Technology has always found its greatest consumer in a nation's war and defense efforts. Since the last attempts at a "Star Wars" defense system, has technology changed considerably enough to make the latest Missile Defense initiatives more successful? Can such an application of science be successful? Is a militarized space inevitable, necessary or impossible?

Read Debates, a new Web-only feature culled from Readers' Opinions, published every Thursday.


Earliest Messages Previous Messages Recent Messages Outline (4652 previous messages)

manjumicha - 08:05pm Sep 29, 2002 EST (# 4653 of 4676)

Hello, rshow

It is good to see you still active on this site....I have been away on some private business matters for a few months.

I recently came across this article, reprinted in relevant part, dealing with NK's unique missile threat. Please let us have your thoughts as a trained physicist, hopefully straight forward and in simple terms (i.e plain english)....thanks.

QUote:

____the Pentagon last week authorized the clearing of 135 acres (55 hectares) in Alaska to prepare an anti-missile base. And officials are planning interceptor flight tests meant to track and destroy mock tumbling warheads, but only years from now. . Interceptors that would be installed in Alaska would represent the first weapon against long-range missiles that the United States has fielded in a quarter-century. In theory, interceptors from Alaska could thunder out of their silos to repel a missile attack from North Korea by as early as 2004. . But military experts concede that a North Korean strike would most likely involve tumbling objects. Federal and private experts say a tumbling warhead poses an especially challenging target. Anti-missile sensors, rather than seeing steady dots in the distance, would see twinkling points of light, like stars. The tumbling objects could include not only warheads and rocket debris, but also unarmed decoys meant to confuse an anti-missile system. . Tumbling hampers a defender's ability to identify subtle differences between warheads and decoys, and that increases the odds than an interceptor will zero in on the decoy. . To date, the Pentagon has conducted four tests of its prototype anti-missile interceptor, and succeeded twice. But in none of the cases has it faced tumbling warheads, experts say. Military leaders say that step is too daunting. . . "Our test philosophy is to add step-by-step complexities over time," said Lieutenant General Ronald Kadish of the Air Force, the anti-missile program's director, in an appearance before a House Armed Services subcommittee. "It is a walk-before-you-run, learn-as-you-go development approach." . He cautioned that rushing to add complexity to anti-missile testing could backfire, making it hard to understand what failed and why. . "Our test evaluators," General Kadish said, "cannot learn by overloading system components with multiple test requirements and testing them too early under highly stressing conditions." . Critics say the anti-missile program is ignoring an intractable problem. "Tumbling is a terribly big deal," said Theodore Postol, an arms expert at the Massachusetts Institute of Technology who is critical of some anti-missile systems. "It's totally unpredictable, a wild card. It makes it much harder to know what to look for." . The problem is so difficult, some critics say, that it threatens to defeat any foreseeable anti-missile weapon.

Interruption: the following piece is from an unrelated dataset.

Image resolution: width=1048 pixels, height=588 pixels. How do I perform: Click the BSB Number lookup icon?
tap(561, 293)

Experts agree that its hardest job is sorting out the real enemy targets from the fakes, a task it tries to do in a few dozen seconds with a telescopic sensor and a computer.

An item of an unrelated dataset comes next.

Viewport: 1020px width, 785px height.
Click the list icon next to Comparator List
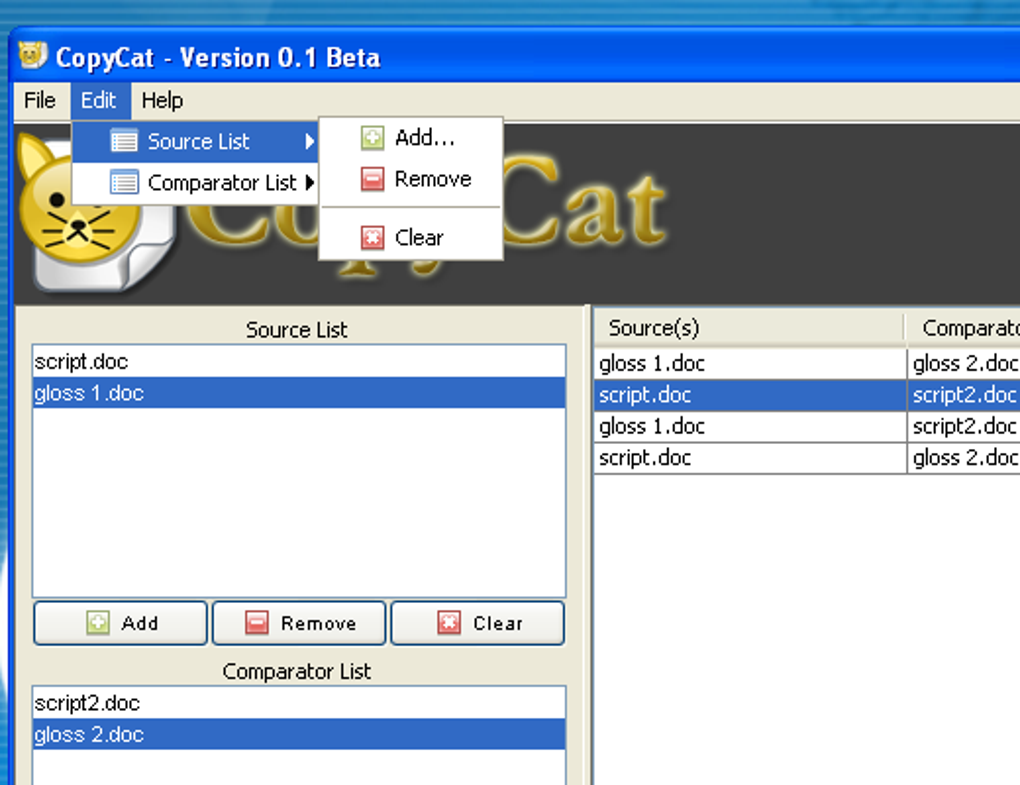click(x=125, y=182)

Nearly a decade ago, when work on the current ground-based interceptor began, its proposed agenda was dominated by the problem of tumbling warheads..................The "highest priority" threat refers to attacks with tumbling warheads. As examples, Mr. Cavender listed hypothetical attacks by North Korea, firing at Los Angeles. . Starting in 1999, when the prototype interceptor began zooming into space on flight tests, none of the targets slated for destruction included tumbling warheads. Critics say the Pentagon found the problem too formidable and ignored it. But in an interview, Mr. Cavender, now retired, said the effort to address the problem had been dropped because there was not enough money for realistic testing. Each flight costs about $100 million. "Just trying to execute a single test was hard," Mr. Cavender said. "It's a matter of priorities. First you have

manjumicha - 08:07pm Sep 29, 2002 EST (# 4654 of 4676)

First you have to prove you can handle a favorable engagement. Then you start doing the other ones."

End of Quote

So what do you think? Can physics overcome this challenge?

lchic - 08:13pm Sep 29, 2002 EST (# 4655 of 4676)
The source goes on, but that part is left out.